Ecco: porsi certe domande mentre il delirio del «multiculturalismo senza se e senza ma» soffia fortissimo può aiutare a capire cosa si vuole o se lo si vuole ancora. Dove erano i nostri nonni e bisnonni nel ’15-’18? A fare che? Secondo noi in moltissimi casi erano a fare qualcosa di difficilissimo, durissimo, bellissimo e che merita non solo rispetto ma rappresenta un valore attuale e da riaffermare: finivano di fare l’Italia, portandola alla sua dimensione naturale e a confini sicuri dopo secoli di invasioni da ogni parte dell’arco alpino. Un’impresa eroica che mal si sposa con la visione lacrimevole, minimalista se non disfattista che sembra prevalere un po’ ovunque tranne che nelle pagine della rivista che avete in mano. «Storia in Rete» non fa politica in senso stretto. Fa politica «culturale» che è una cosa che dovrebbe unire al di là degli schieramenti politici che, del resto, non ci interessano. Quindi fa politica perché opera tra le persone per ribadire alcuni principi, certi punti di vista, determinate letture del passato che dovrebbero, tra le altre cose, aiutare a capire e a trovare qualche ragione di orgoglio e di pacificazione, di unione e riflessione. Gli italiani non sono sempre stati solo divisi, limitati, meschini, disorganizzati, «furbi», evasori, inaffidabili. Anzi, molte stagioni della nostra Storia – e la Grande Guerra è tra queste, con le inevitabili ombre e contraddizioni di ogni esperienza umana – sono state esaltanti, degne, ricche di umanità e sacrificio, di creatività e di tenacia. Oggi, nella situazione desolante in cui anche l’Italia si dibatte, guardarsi indietro e vedere che c’è stato qualcosa di bello e grande cui rifarsi può essere utile, a prescindere dagli orientamenti politici contingenti.
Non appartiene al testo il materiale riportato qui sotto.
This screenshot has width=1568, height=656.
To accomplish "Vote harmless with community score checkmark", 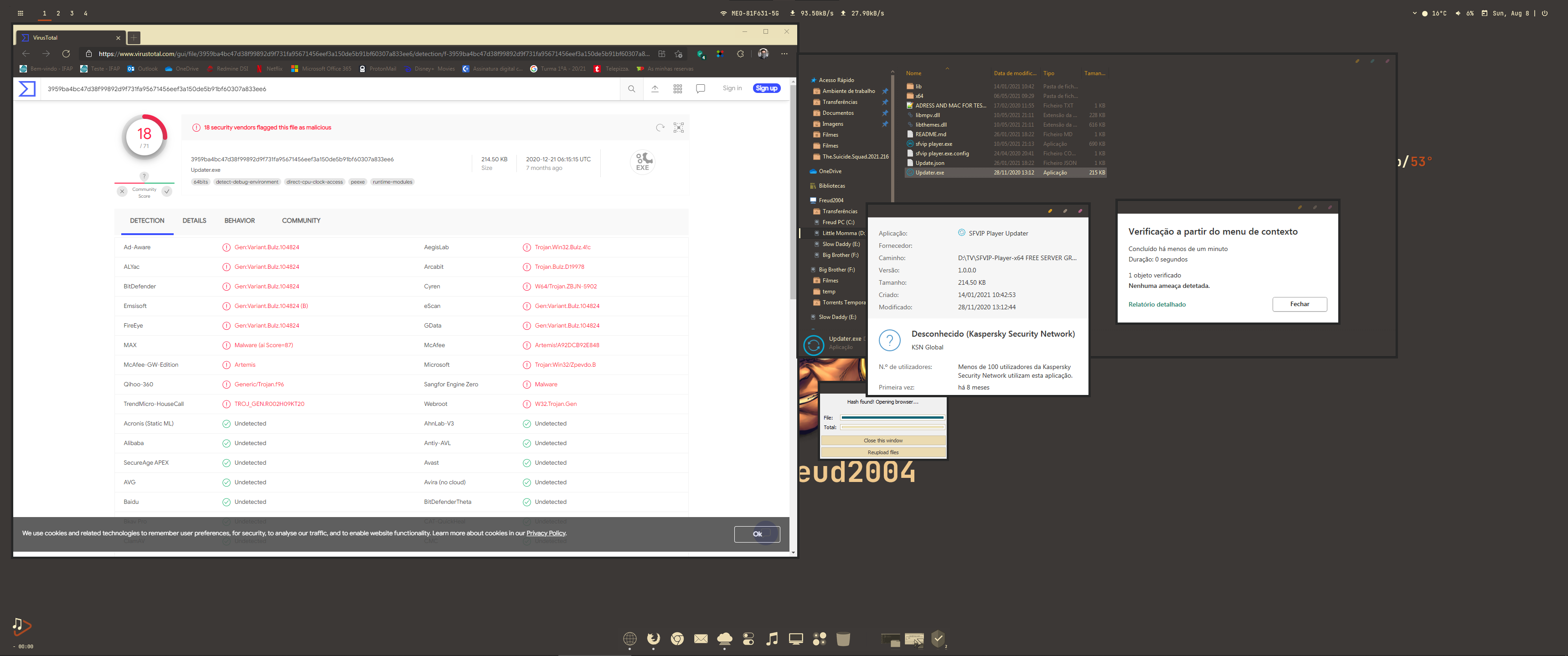I will tap(167, 192).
Leggendo i contributi sul «Patto di Londra» vedrete che l’Italia del 1914 e del 1915 non aveva gran voglia di far guerra alla Germania del Kaiser. Il nostro vero obbiettivo era ovviamente l’Austria-Ungheria al cui vertice sedeva sempre il solito Francesco Giuseppe, l’uomo nel cui nome vennero giustiziati tanti patrioti: dai Martiri di Belfiore (1852-53) a Guglielmo Oberdan (1882) fino a Cesare Battisti (1916). Una storia lunga, nobile e dolorosa che va ricordata e che ci impegniamo a raccontare presto. In fondo fu la prima, vera Resistenza. Durata non 18 mesi come quella iper-celebrata da un’Italia dalla memoria intermittente, ma diverse decine d’anni… E finita non il 25 aprile 1945 ma il 4 novembre 1918. Due date, due liberazioni, entrambe vittorie italiane. Ma per comodità ci concediamo di celebrarne davvero solo una, quella più recente, più breve e, tutto sommato, meno sanguinosa. In un panorama come quello attuale, sempre più moralmente e culturalmente informe, dove l’assenza di memoria porta a trascurare storia e tradizioni in nome di un multiculturalismo che tutto appiattisce e dimentica, il «mainstream» – cioè la corrente dominante sui media – tende a privilegiare le emozioni sul ragionamento. Si punta sul pietismo, sulla lacrimuccia, non per spiegare il passato o il presente ma per evitare di ammettere che si stanno surrettiziamente, vilmente, disonestamente cambiando carte e regole del gioco. Chi protesterà davvero e in nome di cosa se non si ricorderà più di nulla?
Con questo speciale, e con gli altri che seguiranno nei prossimi anni, «Storia In Rete» andrà ancora una volta contro corrente. Per dare un’occasione, a chi vorrà, di ricordare e celebrare un momento importante, tragico, eroico, sanguinoso, comunque fondamentale. Per chi invece preferisce la melassa o, ancora meglio, preferisce non ricordarsi di nulla non ci sarà che l’imbarazzo della scelta.